Droit image dans le sport et le mouvement associatif
Le droit à l’image dans le sport et le mouvement associatif est encadré par plusieurs principes juridiques en France, visant à protéger la vie privée et les droits des personnes représentées. Voici les règles essentielles à connaître :
⚖️ Principes généraux du droit à l’image
- Article 9 du Code civil : Toute personne a un droit exclusif sur son image, même dans un cadre public.
- Consentement obligatoire : La captation, la diffusion ou l’exploitation d’une image nécessite le consentement libre, spécifique et éclairé de la personne concernée.
- Autorisation écrite recommandée : Bien que l’autorisation orale soit juridiquement valable, une autorisation écrite est fortement conseillée pour éviter tout litige.
🏃♂️Dans le cadre sportif
- Droit à l’image individuel : Le/la sportif.ve peut contrôler l’usage de son image, notamment pour des fins commerciales ou promotionnelles
- Droit à l’image collectif : Une équipe peut être représentée sans autorisation individuelle si au moins cinq membres sont visibles (ex. en football professionnel)
- Contrats d’image : Pour les sportif.ve.s professionnel.le.s, l’exploitation commerciale de leur image est souvent encadrée par des contrats spécifiques (sponsoring, publicité)
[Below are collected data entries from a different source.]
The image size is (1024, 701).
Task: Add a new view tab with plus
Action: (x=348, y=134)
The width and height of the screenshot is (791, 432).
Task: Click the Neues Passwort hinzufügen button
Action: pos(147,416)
- Organisateur.rice.s d’événements : Ils/elles détiennent les droits d’exploitation des images de la manifestation, sous réserve du consentement des participant.e.s
🏛️ Dans les associations
- Utilisation dans la communication : Les associations doivent obtenir l’autorisation des personnes (bénévoles, salarié.e.s, bénéficiaires) avant toute diffusion sur leurs supports
- Mineurs et majeurs protégé.e.s : L’autorisation doit être donnée par les représentant.e.s légaux ou le juge des tutelles selon les cas
- Respect du RGPD : L’autorisation doit inclure des mentions sur les droits d’accès, de rectification et de retrait des données personnelles
- Droit d’auteur : Si une photo est prise par un photographe, l’association doit aussi obtenir son autorisation pour l’utiliser
Ainsi cette autorisation doit spécifier clairement :
- Les catégories de captation autorisées (photos, vidéos, etc.) ;
- Les typologies de supports utilisés ;
- Les finalités de la captation (communication externe, interne, etc.) ;
- La durée de l’autorisation ;
- La zone géographique de diffusion (France, étranger) ;
- Les mentions d’information relatives à la protection des données personnelles : droit d’accès aux données, droit de rectification, droit de retrait et coordonnées de la personne auprès de laquelle ces droits peuvent s’exercer.
🚨 Sanctions possibles
- En cas de violation du droit à l’image, des sanctions civiles peuvent être prononcées, notamment pour atteinte à la vie privée ou contrefaçon
📰 Exception pour les photos à caractère journalistique
- Le droit à l'information du public peut justifier la diffusion d’une image sans consentement
Cela s’applique notamment :
- Lors d’événements d’actualité (manifestations, catastrophes, faits divers).
- Si la personne est publique et photographiée dans l’exercice de ses fonctions.
- Si l’image est contextualisée et ne porte pas atteinte à la dignité ou à la vie privée.
📷 Cas pratiques
- Une photo prise dans une manifestation publique peut être diffusée sans autorisation, à condition que la personne ne soit pas isolée ou mise en avant de manière injustifiée.
- Une image prise dans un lieu privé (domicile, jardin, etc.) nécessite toujours un consentement, même pour un usage journalistique.